Hecklingen argumentiert, dass die Anhebung der Hundesteuer auch in abgespeckter Form wichtig für den städtischen Haushalt ist, der seit neun Jahren das erste Mal mit einem Ausgleich glänzen kann.

Mit der nun beschlossenen Anhebung der Steuer will die Stadt der prüfenden Behörde des Salzlandkreises (das ist die Kommunalaufsicht) jährliche Mehreinnahmen in Höhe von 10 000 Euro anbieten.
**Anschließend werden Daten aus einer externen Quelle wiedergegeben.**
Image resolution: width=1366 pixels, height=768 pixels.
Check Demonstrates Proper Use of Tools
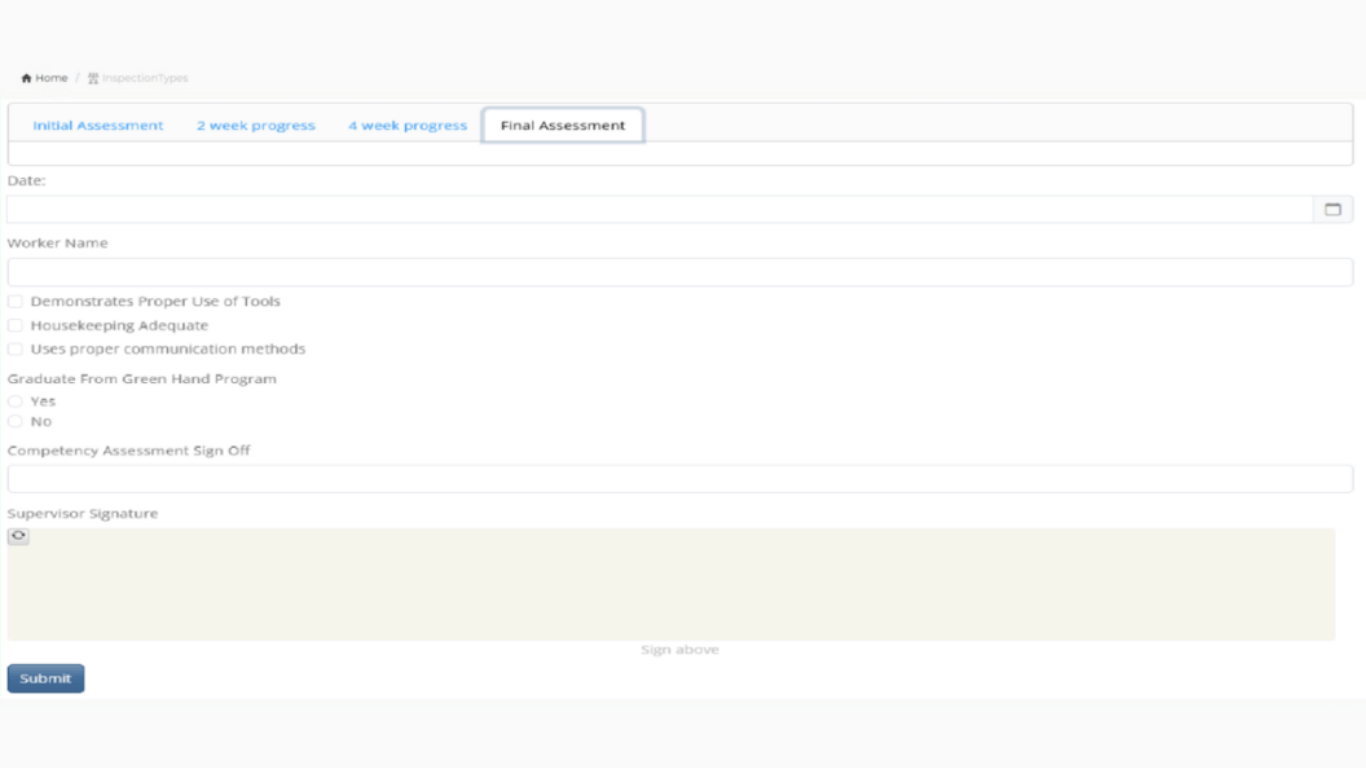15,301
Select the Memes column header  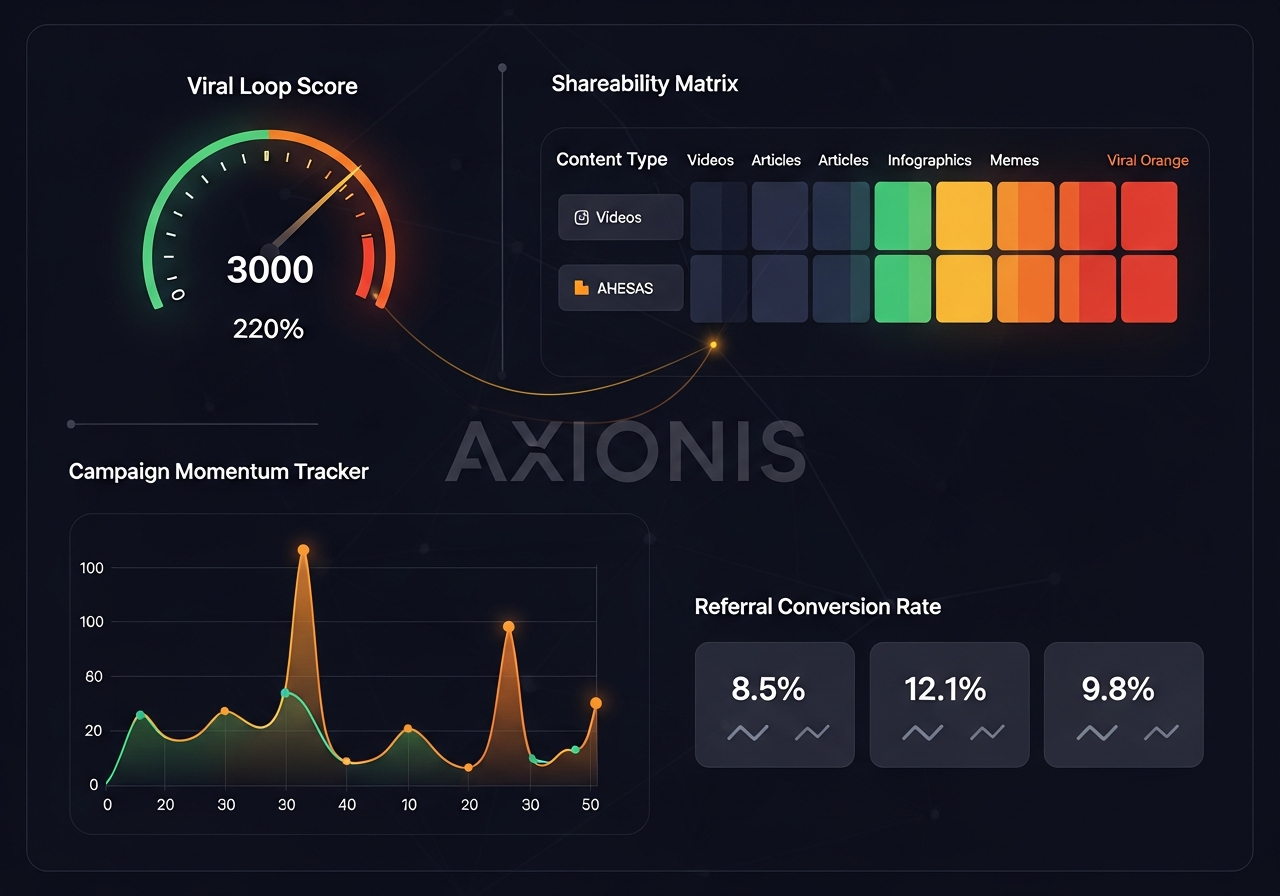click(1014, 160)
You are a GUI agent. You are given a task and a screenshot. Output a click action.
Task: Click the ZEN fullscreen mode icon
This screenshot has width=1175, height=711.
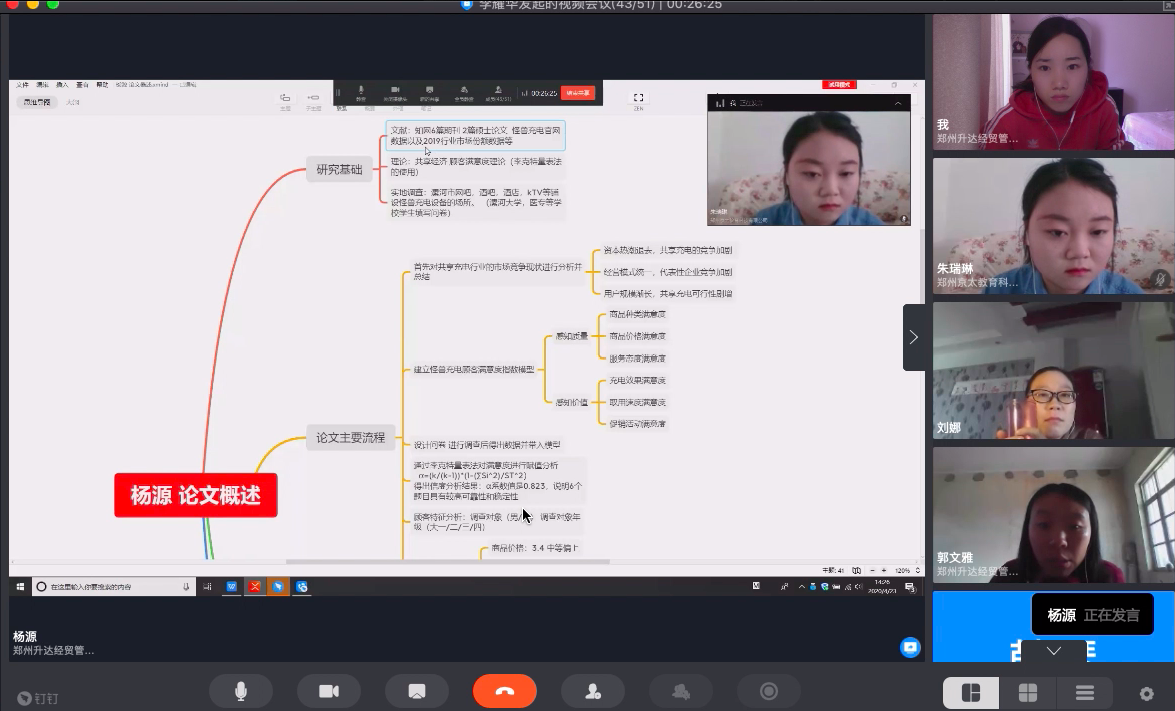pyautogui.click(x=638, y=98)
Mit diesem kleinen Beitrag rechnet man sich in Hecklingen steigende Chancen aus, dass der Kreis den Etat seit vielen Jahren das erste Mal wieder genehmigt und damit auch grünes Licht für einen höheren Kassenkredit gibt.
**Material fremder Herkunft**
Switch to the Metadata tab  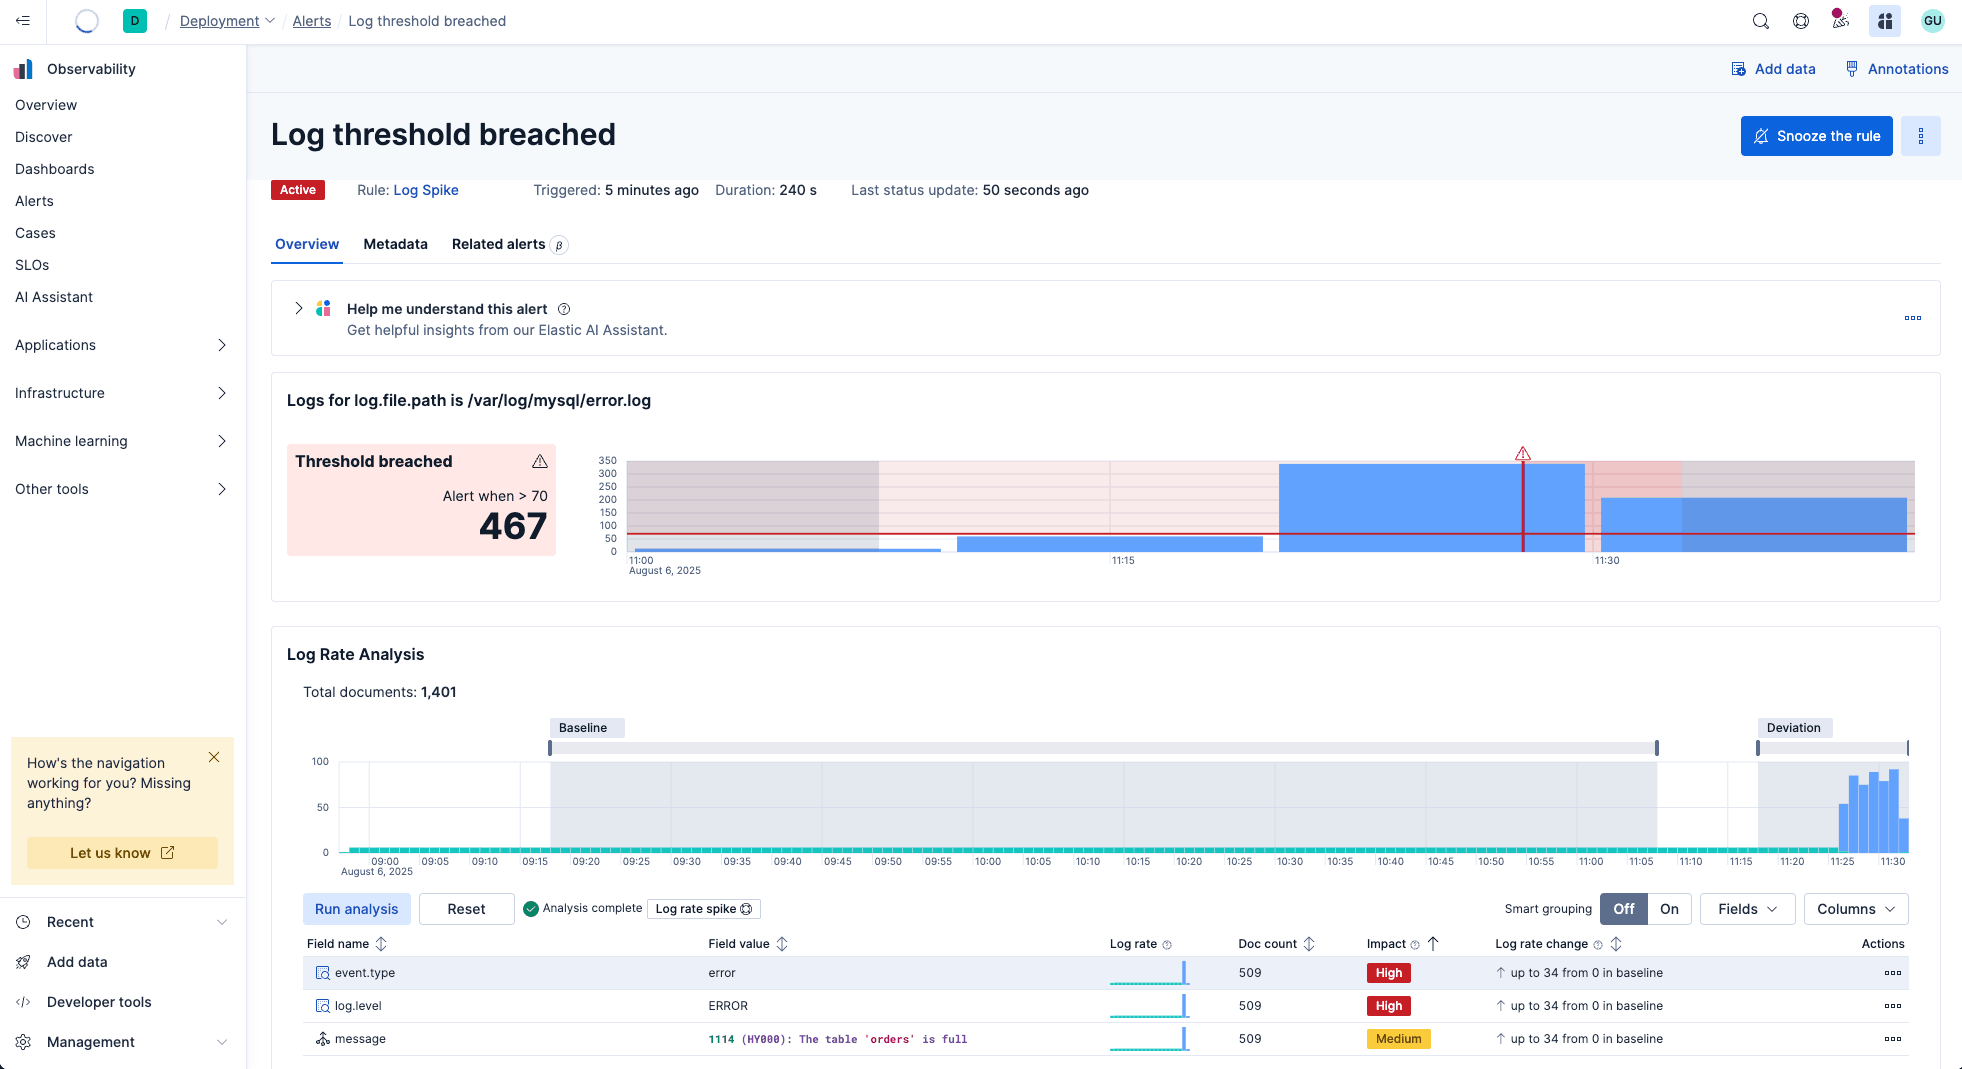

Letzteren hat die Kleinstadt schon jetzt. Er wird bereits genutzt, wenn das Konto leer ist, um laufenden Zahlungsverpflichtungen nachzukommen. Die Stadt will ihn aber von 3,8 auf 7 Millionen Euro erhöhen. Das hängt wiederum mit einer Abgabe an den Salzlandkreis zusammen, die noch nicht bezahlt wurde. Aus den Vorjahren sind fast sieben Millionen Euro aufgelaufen. Kommunen sind zu einer Zahlung dieser Umlage verpflichtet. Bestimmte Hebesätze regeln die Höhe. Hecklingen hatte sich aber gegen die Zahlung der Kreisumlage als erste Kommune im Salzland erfolgreich gerichtlich zur Wehr gesetzt. Doch wegen einer Beschwerde des Kreises ist in den nächsten zwei Jahren noch nicht sicher, ob tatsächlich nicht gezahlt werden muss. Zur Sicherheit hat die Stadtverwaltung in Hecklingen daher die Anhebung des angesprochenen Kredites im Haushalt 2020 eingeplant. Der Etat wurde vom Rat einstimmig beschlossen.